TERRORIST by John Updike (Knopf), 320 pages, $32.95 cloth. Rating: N Rating: N
Terrorist, a novel with a disarm- ingly timely theme, starts out very badly. All-believing anti-hero Ahmad is approached by Joryleen, who comes on drenched in sex, and you immediately think, "Oh puh-lease, don't tell me that white old guy John Updike is going to claim that cock-teasers create terrorists?"
To be fair, Updike doesn't stay with that theme for long. Instead, he traces how 18-year-old Ahmad, the son of a mixed marriage who turned to Islam when he was 11, becomes more Muslim than everybody, except, of course, for the manipulative local imam.
Also on hand is Jewish guidance counsellor Jack Levy, alienated in his own way from his job and his wife, who has an affair with Ahmad's single mother, who's worried about what seems to be happening to her intelligent and thoughtful son. Of course, he never discusses this with her Updike's cheating husbands haven't suddenly become great communicators when it comes to relationships.
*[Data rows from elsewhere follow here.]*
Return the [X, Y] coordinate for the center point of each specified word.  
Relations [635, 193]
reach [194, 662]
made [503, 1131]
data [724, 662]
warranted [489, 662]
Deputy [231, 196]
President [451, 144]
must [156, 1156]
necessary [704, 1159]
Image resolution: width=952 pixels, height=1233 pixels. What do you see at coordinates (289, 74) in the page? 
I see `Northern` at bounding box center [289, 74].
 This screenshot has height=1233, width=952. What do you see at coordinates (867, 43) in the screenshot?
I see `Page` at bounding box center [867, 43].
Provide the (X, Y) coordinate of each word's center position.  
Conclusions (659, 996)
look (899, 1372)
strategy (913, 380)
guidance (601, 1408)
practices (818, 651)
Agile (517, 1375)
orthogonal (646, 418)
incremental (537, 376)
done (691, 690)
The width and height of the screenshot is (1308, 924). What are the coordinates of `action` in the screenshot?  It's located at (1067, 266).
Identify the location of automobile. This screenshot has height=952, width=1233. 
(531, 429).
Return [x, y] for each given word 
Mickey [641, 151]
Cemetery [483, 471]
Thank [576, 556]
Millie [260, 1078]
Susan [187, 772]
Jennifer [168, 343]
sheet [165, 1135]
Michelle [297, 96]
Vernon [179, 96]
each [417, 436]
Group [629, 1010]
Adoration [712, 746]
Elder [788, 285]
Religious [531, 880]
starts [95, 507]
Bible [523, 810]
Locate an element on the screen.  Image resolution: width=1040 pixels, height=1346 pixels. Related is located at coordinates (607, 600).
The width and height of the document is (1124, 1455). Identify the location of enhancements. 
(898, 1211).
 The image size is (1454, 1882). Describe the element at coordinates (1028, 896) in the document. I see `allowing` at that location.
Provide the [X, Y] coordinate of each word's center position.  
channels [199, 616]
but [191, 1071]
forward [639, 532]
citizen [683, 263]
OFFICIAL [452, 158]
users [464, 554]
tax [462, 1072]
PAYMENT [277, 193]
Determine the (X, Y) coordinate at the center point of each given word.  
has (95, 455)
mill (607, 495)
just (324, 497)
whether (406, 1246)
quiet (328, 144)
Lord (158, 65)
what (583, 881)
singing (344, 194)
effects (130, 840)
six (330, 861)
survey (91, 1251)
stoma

Updike suggests that it's because Ahmad's Muslim dad left the family when he was a tot that the boy feels compelled to overcompensate when it comes to staying faithful to Allah and turns to the imam as a father figure. Right, blame single mothers for homegrown terrorism.
And he presses the point that America, with its hyper-sexualized and values-challenged pop culture, is a breeding ground for extremist fundamentalists. But you just know he's guessing. In interviews, Updike describes driving around the mosques in working-class New Jersey as research, but there is nothing in this book to suggest that he did much else.
Updike can write which is not exactly news but superlative prose, even the last sublimely tension-filled section in which Jack and Ahmad talk inside the truck that's set to detonate as they drive through the Lincoln tunnel, can't save this piece of amateur psychology.